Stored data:
* * * * * * *
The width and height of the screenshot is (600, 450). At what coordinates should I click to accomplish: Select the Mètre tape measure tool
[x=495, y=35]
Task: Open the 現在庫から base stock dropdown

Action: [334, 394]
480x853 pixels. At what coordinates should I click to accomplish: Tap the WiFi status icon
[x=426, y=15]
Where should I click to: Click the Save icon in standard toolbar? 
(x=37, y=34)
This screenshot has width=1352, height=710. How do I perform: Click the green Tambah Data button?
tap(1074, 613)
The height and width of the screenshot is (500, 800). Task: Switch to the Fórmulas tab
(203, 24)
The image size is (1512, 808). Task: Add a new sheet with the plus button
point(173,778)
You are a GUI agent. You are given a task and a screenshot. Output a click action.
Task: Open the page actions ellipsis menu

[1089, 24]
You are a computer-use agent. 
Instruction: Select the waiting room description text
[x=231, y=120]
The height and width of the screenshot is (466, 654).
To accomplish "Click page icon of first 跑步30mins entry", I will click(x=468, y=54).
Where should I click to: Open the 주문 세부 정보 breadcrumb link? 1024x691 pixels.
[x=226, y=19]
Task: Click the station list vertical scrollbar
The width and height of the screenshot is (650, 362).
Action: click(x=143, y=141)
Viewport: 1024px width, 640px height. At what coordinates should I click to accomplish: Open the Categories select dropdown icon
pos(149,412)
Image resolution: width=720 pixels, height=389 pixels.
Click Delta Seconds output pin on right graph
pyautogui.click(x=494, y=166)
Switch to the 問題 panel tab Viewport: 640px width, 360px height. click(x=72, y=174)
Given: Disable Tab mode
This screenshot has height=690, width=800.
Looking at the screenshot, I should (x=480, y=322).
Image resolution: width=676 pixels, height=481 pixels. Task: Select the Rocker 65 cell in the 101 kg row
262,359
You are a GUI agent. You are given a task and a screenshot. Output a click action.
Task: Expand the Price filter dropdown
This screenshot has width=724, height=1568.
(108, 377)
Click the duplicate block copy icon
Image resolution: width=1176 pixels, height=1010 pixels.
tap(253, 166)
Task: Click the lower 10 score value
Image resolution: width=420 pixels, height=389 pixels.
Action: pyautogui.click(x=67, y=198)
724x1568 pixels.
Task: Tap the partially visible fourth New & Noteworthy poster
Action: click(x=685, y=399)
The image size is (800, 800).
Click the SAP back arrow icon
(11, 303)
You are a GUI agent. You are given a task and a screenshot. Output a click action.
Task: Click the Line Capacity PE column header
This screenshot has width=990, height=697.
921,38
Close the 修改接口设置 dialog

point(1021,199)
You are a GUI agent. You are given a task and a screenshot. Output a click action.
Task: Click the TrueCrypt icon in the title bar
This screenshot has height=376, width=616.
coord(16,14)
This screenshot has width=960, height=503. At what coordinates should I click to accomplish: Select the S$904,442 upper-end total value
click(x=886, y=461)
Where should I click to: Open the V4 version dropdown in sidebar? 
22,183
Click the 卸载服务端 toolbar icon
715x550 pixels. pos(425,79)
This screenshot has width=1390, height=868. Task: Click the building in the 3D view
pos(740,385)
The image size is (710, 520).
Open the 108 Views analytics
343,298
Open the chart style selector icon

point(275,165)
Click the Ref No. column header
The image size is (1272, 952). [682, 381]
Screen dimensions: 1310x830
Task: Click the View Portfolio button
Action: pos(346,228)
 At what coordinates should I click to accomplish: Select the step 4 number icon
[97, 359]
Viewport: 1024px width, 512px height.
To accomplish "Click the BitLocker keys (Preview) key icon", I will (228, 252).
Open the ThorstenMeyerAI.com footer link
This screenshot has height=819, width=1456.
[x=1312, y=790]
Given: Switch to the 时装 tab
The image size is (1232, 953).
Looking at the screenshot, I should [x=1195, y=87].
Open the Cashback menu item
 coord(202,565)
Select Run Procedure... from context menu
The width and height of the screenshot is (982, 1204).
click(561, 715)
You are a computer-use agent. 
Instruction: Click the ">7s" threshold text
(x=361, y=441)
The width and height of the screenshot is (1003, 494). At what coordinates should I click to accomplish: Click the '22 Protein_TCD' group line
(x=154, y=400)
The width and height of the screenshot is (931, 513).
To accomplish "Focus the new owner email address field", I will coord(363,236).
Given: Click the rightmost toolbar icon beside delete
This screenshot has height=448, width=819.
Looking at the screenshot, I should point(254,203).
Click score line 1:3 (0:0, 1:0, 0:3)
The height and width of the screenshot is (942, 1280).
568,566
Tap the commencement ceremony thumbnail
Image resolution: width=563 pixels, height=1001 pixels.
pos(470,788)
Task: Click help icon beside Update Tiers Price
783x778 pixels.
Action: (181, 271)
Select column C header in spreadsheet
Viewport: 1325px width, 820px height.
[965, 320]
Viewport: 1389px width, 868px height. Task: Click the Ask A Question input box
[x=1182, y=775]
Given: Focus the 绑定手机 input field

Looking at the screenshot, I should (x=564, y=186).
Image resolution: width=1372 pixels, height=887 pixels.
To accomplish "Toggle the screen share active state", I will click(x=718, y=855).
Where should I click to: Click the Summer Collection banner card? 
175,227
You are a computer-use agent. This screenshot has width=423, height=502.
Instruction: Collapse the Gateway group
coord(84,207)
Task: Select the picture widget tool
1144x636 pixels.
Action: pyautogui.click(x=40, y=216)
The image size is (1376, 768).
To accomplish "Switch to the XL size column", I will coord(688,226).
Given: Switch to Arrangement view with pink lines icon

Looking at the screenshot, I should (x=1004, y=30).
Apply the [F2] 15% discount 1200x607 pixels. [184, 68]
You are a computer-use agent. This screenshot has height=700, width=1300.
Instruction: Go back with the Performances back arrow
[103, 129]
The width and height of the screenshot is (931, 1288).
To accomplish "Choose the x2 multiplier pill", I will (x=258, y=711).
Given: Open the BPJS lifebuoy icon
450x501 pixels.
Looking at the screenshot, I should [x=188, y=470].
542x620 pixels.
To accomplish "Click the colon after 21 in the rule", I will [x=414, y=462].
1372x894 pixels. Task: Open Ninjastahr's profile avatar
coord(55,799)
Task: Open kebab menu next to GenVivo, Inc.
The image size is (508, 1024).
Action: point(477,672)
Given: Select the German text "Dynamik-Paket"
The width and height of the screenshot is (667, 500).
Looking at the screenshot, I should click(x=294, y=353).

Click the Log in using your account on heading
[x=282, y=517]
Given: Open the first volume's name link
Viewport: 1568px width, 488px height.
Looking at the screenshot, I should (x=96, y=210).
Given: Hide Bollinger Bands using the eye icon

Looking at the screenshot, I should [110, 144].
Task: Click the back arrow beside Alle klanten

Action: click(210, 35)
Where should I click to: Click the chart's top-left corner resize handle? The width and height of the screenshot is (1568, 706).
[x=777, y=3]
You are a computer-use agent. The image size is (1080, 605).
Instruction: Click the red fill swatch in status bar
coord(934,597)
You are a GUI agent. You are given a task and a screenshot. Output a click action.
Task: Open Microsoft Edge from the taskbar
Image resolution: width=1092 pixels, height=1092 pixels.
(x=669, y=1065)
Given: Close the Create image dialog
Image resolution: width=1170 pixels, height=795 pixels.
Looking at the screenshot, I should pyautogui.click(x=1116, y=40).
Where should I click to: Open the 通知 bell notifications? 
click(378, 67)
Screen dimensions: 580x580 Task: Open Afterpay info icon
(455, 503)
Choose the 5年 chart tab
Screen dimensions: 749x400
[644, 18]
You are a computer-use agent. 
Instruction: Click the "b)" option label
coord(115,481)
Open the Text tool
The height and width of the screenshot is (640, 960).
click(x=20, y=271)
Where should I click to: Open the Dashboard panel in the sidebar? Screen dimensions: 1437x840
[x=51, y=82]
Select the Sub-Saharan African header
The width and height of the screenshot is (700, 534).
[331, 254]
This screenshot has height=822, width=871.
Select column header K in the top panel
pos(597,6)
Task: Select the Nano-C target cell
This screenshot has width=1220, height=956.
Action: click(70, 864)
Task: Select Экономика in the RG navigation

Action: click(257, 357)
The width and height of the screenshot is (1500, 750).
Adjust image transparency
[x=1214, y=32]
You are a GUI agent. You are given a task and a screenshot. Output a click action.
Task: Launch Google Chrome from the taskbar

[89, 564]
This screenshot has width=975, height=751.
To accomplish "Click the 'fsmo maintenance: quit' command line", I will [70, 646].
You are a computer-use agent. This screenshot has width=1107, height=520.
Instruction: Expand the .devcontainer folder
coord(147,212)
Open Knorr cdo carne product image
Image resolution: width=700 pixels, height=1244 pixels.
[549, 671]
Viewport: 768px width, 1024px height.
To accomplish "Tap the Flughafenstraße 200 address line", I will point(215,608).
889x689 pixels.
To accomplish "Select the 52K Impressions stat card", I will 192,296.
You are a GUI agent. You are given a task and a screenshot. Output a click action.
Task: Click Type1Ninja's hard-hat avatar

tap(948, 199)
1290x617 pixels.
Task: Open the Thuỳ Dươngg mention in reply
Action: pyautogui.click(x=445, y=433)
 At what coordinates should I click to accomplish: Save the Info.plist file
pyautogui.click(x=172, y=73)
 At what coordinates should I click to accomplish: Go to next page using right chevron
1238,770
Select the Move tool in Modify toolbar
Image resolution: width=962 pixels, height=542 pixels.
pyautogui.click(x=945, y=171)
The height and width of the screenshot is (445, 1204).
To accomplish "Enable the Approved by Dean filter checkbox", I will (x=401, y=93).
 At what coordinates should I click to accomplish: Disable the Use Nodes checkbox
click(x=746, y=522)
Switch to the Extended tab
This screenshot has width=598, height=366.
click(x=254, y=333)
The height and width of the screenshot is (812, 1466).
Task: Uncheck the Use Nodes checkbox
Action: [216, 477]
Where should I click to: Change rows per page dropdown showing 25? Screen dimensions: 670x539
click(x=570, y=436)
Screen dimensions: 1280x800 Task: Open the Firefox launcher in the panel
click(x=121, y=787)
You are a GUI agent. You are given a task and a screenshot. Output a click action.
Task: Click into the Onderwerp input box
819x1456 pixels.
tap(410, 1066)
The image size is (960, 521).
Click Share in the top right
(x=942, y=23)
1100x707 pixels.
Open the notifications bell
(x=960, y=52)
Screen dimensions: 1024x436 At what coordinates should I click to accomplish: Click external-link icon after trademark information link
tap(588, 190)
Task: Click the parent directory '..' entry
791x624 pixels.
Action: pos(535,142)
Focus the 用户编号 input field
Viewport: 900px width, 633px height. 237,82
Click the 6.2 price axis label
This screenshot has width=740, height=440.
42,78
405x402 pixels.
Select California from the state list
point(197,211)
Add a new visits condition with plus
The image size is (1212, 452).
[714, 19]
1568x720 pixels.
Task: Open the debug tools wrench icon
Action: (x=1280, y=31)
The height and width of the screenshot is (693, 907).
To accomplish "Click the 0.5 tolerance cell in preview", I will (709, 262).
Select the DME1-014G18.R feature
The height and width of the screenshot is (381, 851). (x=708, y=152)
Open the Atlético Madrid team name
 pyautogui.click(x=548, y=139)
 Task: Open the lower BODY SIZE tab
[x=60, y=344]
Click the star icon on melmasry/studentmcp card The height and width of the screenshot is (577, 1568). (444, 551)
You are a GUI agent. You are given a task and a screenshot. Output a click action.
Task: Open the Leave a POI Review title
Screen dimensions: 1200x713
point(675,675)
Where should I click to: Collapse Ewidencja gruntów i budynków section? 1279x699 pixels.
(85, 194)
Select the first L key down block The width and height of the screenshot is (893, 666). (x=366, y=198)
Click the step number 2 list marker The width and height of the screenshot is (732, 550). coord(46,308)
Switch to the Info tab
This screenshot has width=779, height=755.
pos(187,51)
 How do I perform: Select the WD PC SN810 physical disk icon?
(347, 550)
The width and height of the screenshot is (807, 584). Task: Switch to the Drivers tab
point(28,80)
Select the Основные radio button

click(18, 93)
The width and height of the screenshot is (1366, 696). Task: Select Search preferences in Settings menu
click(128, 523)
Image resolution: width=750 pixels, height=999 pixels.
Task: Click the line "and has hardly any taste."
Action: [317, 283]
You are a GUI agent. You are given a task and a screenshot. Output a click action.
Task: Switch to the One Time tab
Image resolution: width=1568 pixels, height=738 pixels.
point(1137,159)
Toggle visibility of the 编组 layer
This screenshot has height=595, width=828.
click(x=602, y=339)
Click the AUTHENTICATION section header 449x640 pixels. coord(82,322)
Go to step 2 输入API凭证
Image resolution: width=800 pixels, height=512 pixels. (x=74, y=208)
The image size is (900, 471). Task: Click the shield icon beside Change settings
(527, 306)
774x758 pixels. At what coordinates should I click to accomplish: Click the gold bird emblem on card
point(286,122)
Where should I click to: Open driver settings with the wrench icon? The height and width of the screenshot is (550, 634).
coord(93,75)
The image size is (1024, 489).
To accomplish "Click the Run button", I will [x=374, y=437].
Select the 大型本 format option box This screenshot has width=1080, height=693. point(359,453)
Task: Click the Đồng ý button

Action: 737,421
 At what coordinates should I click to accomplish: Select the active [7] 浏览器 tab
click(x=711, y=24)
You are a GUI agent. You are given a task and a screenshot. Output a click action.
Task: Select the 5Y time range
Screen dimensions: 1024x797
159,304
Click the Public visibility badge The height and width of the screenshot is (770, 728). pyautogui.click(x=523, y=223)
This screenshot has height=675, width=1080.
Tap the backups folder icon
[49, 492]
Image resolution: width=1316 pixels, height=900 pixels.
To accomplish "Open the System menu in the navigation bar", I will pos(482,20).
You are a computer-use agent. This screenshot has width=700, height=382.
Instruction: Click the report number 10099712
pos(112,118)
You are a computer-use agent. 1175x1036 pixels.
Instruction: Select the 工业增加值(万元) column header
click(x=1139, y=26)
* * * * * * *
# ACTION ITEM:
If a line in the records above contains the word "Toggle", count it, then give the total and nothing else.

# ANSWER BOX:
2